From a geological point of view, the area is a large caldera in a state of quiescence, with a diameter of 12-15 km, whose limits are given by the hill of Posillipo, from the Camaldoli hill, from the northern ridges of the crater of Quarto , the hill of Sanseverino, the acropolis of Cuma, and Monte di Procida. In this circuit there are numerous craters and small volcanic buildings (at least twenty-four), some of which have effusive gaseous manifestations (Solfatara area) or hydrothermal (in Agnano, Pozzuoli, Lucrino), as well as the phenomenon of bradyseism (very recognizable for the its entity in the past in the so-called Temple of Serapis in Pozzuoli). Throughout the area are visible important deposits of volcanic origin such as the Tufo Grigio Campano (or Ignimbrite Campana) or the Yellow Tuff. In the area there are lakes of volcanic origin (Lake Averno) and coastal lakes originated by barrier (Lake Lucrino, Lake Fusaro, and Lake Miseno).
In 2003, implementing the Regional Law of Campania n. 33 of 1.9.1993, the Regional Park of Campi Flegrei was established. The Phlegraean Fields are an area of high volcanic risk subjected to constant surveillance by the Vesuvius Observatory, both through periodic survey campaigns and continuous monitoring .

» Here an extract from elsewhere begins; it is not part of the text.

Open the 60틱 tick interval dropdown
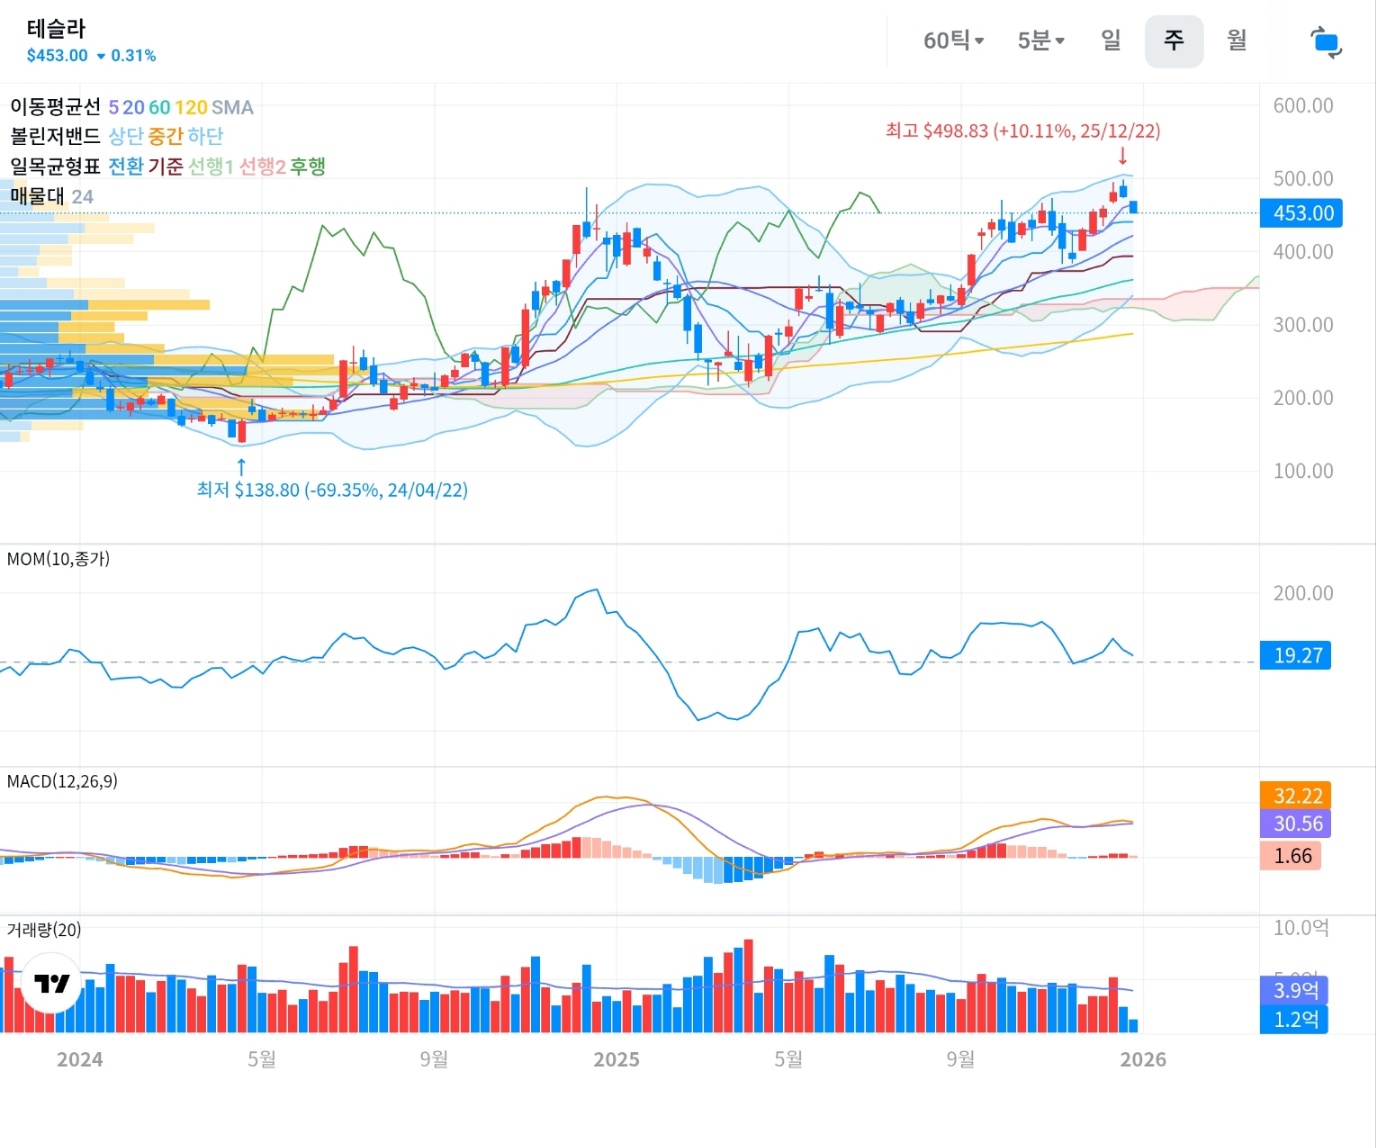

Important areas of biological and natural value are Capo Miseno, the submerged Baia Park, Monte Nuovo and the Astroni Crater. The Campi Flegrei area is included in the municipalities of Bacoli, Monte di Procida, Pozzuoli, Quarto, Giugliano in Campania and Naples. In particular, the first three municipalities mentioned, which occupy the so-called Flegrea peninsula, are almost completely Flegrei. The municipality of Quarto extends for the most part in the Phlegraean fields. The municipality of Giugliano instead extends in the Phlegraean fields limited to the area of Licola Mare, which is part of the Lago Patria hamlet. Finally, in the Phlegraean fields, the western part of the municipality of Naples falls, with the districts of Bagnoli, Fuorigrotta, Pianura, Posillipo, Soccavo and the towns of Agnano Terme (part of the Bagnoli district) and Pisani (part of the Pianura district).
The Phlegraean islands of Ischia, Procida and Vivara are part of the Phlegraean Fields, although they are located outside the original crater. They have a history and chronology partly different, partly parallel to that of the volcanoes on the mainland. In addition, numerous other craters have been identified in the Gulf of Pozzuoli, sunk into the sea or disintegrated by it over the millennia.